The Louisiana Association of Business and Industry (LABI) turned 40 years old on Friday, Sept. 4.
LABI was created in 1975 by the merging of the Louisiana Manufacturers Association, the Louisiana State Chamber of Commerce and the Louisiana Political Education Council. This alignment of horsepower ensured the organization was ready to take on a huge political challenge, a successful fight that would turn out to be one of the most important victories for the Louisiana economy in modern history.
This victory was LABI’s aggressive push to pass a Right-to-Work law, which it accomplished on its first attempt in the 1976 legislative session.
Enactment of Louisiana’s Right-to-Work law guarantees workers the freedom to take a job without being forced to join a union. The law is the cornerstone of the foundation underpinning Louisiana’s economic development. It is the first consideration for businesses deciding on where to locate their new facilities and plant sites.
Since the 1970s, union membership has steadily declined across the U.S. This is largely because the union message is not resonating with workers anymore. It is also likely to be, in part, because unions use their members’ dues to support political causes and candidates that their members do not support.
A recent example is the big money donated by national unions to Planned Parenthood. In fact, unions such as the American Federation of Teachers (AFT), the National Education Association (NEA), American Federation of Labor and Congress of Industrial Organizations (AFL-CIO), United Autoworkers Union (UAW), Service Employees International Union (SEIU), and the United Food and Commercial Union (UFCW) have all made donations to Planned Parenthood using membership dues. Many of these dues paying members likely do not even know their donations are used in this manner.
According to the U.S. Bureau of Labor Statistics, union membership in Louisiana represents only 5.2 percent of the state’s total workforce. The vast majority of this small segment of Louisiana’s workforce is made up of state and local government employees, from whose paychecks union dues are automatically deducted and remitted to unions thanks to a state law that authorizes this collection. Efforts to repeal this state law that puts government as the middleman between members and the unions that donate to Planned Parenthood were not successful this session, but this “Paycheck Protection” legislation will undoubtedly return every year until the Legislature stops this outrageous practice.
While this state law that requires the government to collect union dues is a top problem to address here closer to home, in Washington, D.C., there is a larger issue brewing.
During his six years in office, President Barack Obama has carried the water for the national unions, working through his office and executive agencies to tip the scales in their favor against workers and their employers. The star player in his agenda has been the National Labor Relations Board (NLRB).

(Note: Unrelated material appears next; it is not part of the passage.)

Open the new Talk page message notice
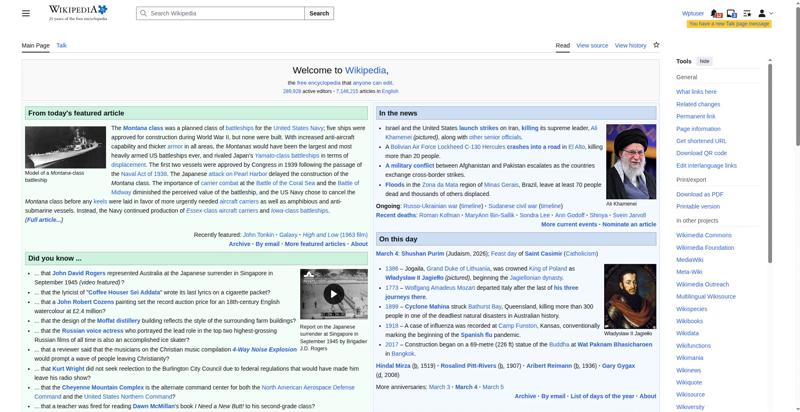This screenshot has height=412, width=800. [728, 23]
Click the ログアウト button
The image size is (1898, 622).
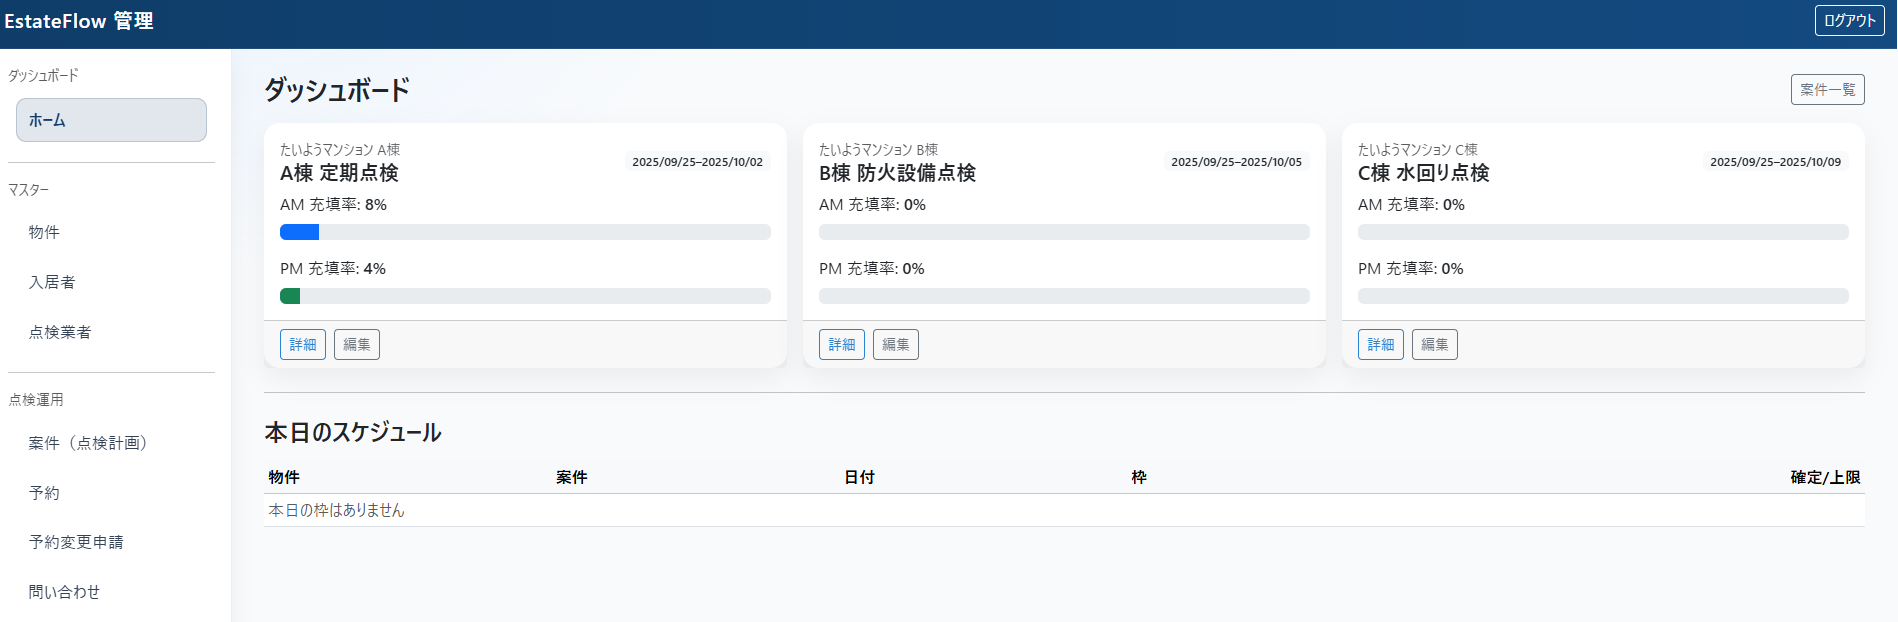(1849, 20)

The NLRB has time and again overstepped its executive branch role and imposed what amounts to new law, the function reserved to Congress. These actions are disrupting the labor/management balance and impeding the nation’s economic recovery.
Last April, the NLRB reduced the time between notice of a union representation election and when it must occur. This reduces the amount of time workers have to learn about a union in order to determine whether or not they want it to represent them. It is purely intended to prevent them from making an informed decision.
In August, the NLRB redefined the “joint employer” relationship. The implicit purpose of this action is to make it easier for unions to organize workers. By establishing a link between or among separate employers, particularly contract workers and those employed by franchisees, the NLRB enables unions to infiltrate businesses from the ground up or the top down, whichever is easiest for them.
For decades, the franchisor or “user” company had to exert “direct and immediate” control over working conditions of the employees of its franchisees or contractors before it would be considered a joint employer. However, under the new test, an employer may be considered to have exercised sufficient control when it does so indirectly, through an intermediary (i.e., a subcontractor or franchisee), or even if it has merely reserved to itself the authority to do so.
Under the NLRB’s ruling, a union in a fast food restaurant operated by a franchisee is now empowered to negotiate not only with the franchisee but also with the franchisor. The franchisor would face the practical hurdles of being forced to negotiate over wages and benefits that it does not actually set, with respect to employees it does not actually employ, for a restaurant it does not actually own.
During its 40-year tenure, LABI has remained engaged on the labor/management front, working to ensure that workers and employers can enjoy the benefit of a free and competitive market. Anticipating that the NLRB would take this action, LABI drafted and successfully passed legislation this past session to provide Louisiana franchises a measure of protection against such union aggression. Furthermore, LABI recognizes that redefining the joint-employer standard would comprehensively restructure many business relationships, resulting in higher costs, fewer new jobs and businesses, and less economic growth for Louisiana.
This new law, Act 404, affirms the longstanding definition of “joint employer.” It states that “an employee of a franchisee may be deemed to be an employee of the franchisor only where the two entities share or co-determine those matters governing the essential terms and conditions of employment and directly and immediately control matters relating to the employment relationship such as hiring, firing, discipline, supervision, and direction.”
From day one, LABI has been focused on defending free enterprise and helping promote policies that create opportunities for all employers and employees in Louisiana. Whether it is passing Right-to-Work in 1975 or legislation to protect employers from an overreaching NLRB in 2015, we remain committed to the same mission that has guided our efforts for 40 years.